▶ [Supplied records]
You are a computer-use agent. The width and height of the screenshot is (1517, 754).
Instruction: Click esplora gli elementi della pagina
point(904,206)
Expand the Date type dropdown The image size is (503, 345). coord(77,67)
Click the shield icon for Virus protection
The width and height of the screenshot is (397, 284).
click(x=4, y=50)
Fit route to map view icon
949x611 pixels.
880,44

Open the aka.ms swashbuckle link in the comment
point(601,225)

* * *

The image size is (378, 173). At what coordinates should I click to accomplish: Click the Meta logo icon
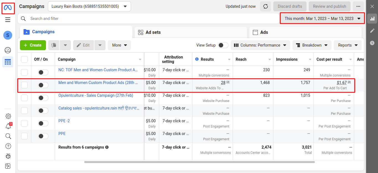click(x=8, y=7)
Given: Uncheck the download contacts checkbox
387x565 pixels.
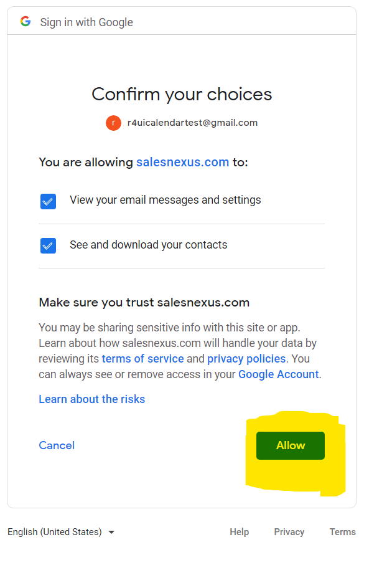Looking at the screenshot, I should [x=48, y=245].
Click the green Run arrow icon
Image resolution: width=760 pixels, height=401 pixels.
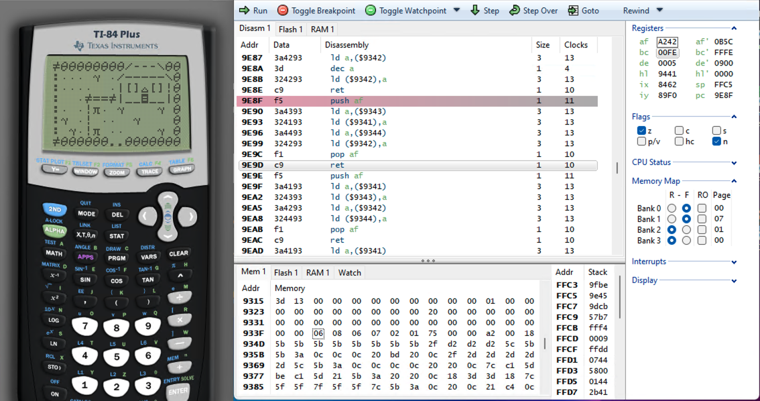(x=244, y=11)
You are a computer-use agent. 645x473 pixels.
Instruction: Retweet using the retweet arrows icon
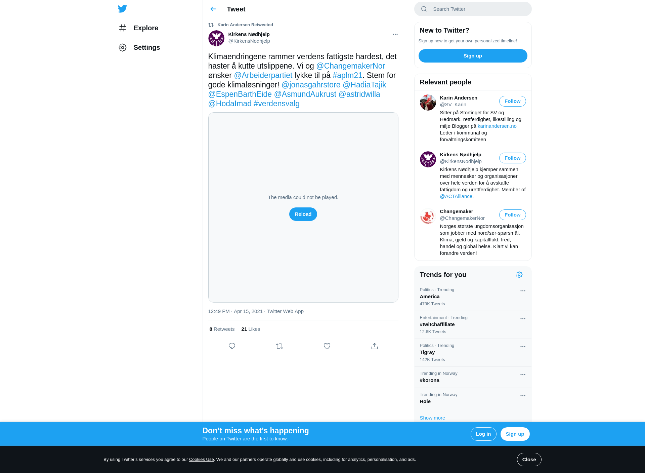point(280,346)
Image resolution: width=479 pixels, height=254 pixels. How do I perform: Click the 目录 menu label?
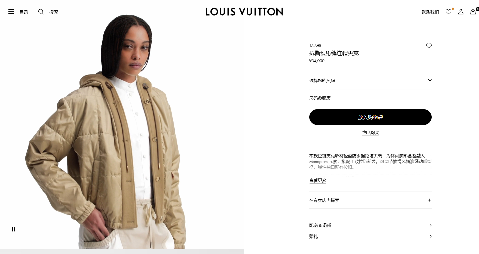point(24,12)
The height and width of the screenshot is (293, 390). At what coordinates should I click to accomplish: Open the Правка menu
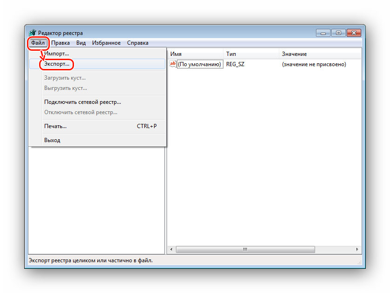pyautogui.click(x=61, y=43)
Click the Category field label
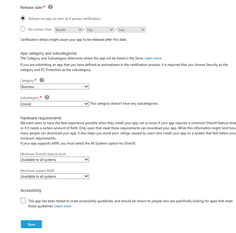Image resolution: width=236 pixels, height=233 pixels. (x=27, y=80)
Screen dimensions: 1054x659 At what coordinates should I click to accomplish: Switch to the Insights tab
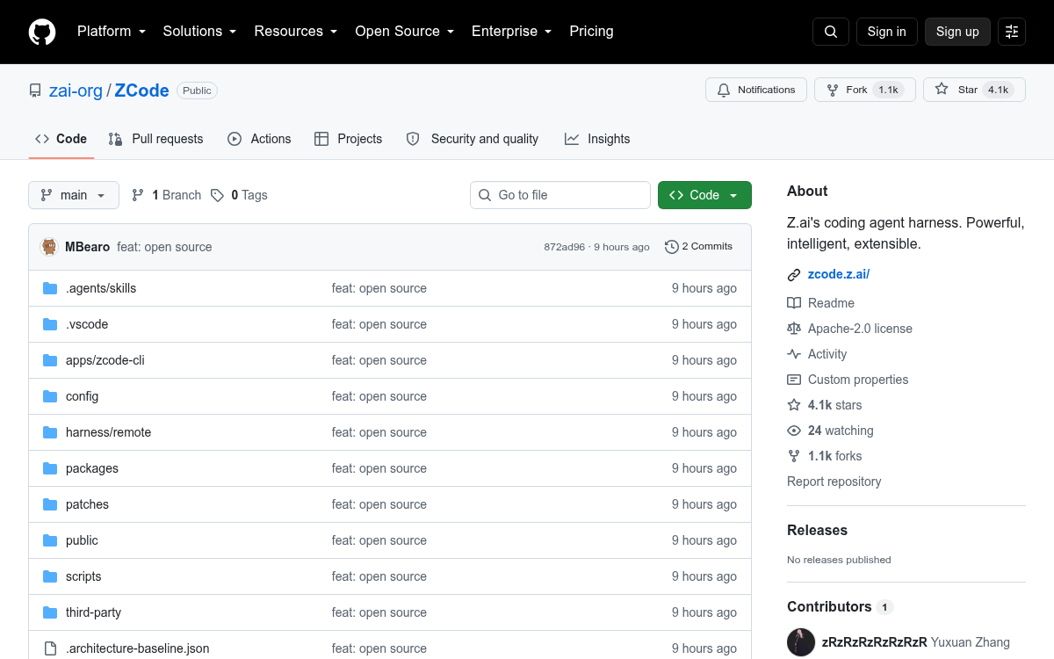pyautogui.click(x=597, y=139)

▶ [Problem requirements] Throughout the records above, find the lines in which the word "computer" appears and return them.

▶ [Response below]
You are a computer-use agent. The width and height of the screenshot is (1517, 754).
You are a computer-use agent. 645x473 pixels.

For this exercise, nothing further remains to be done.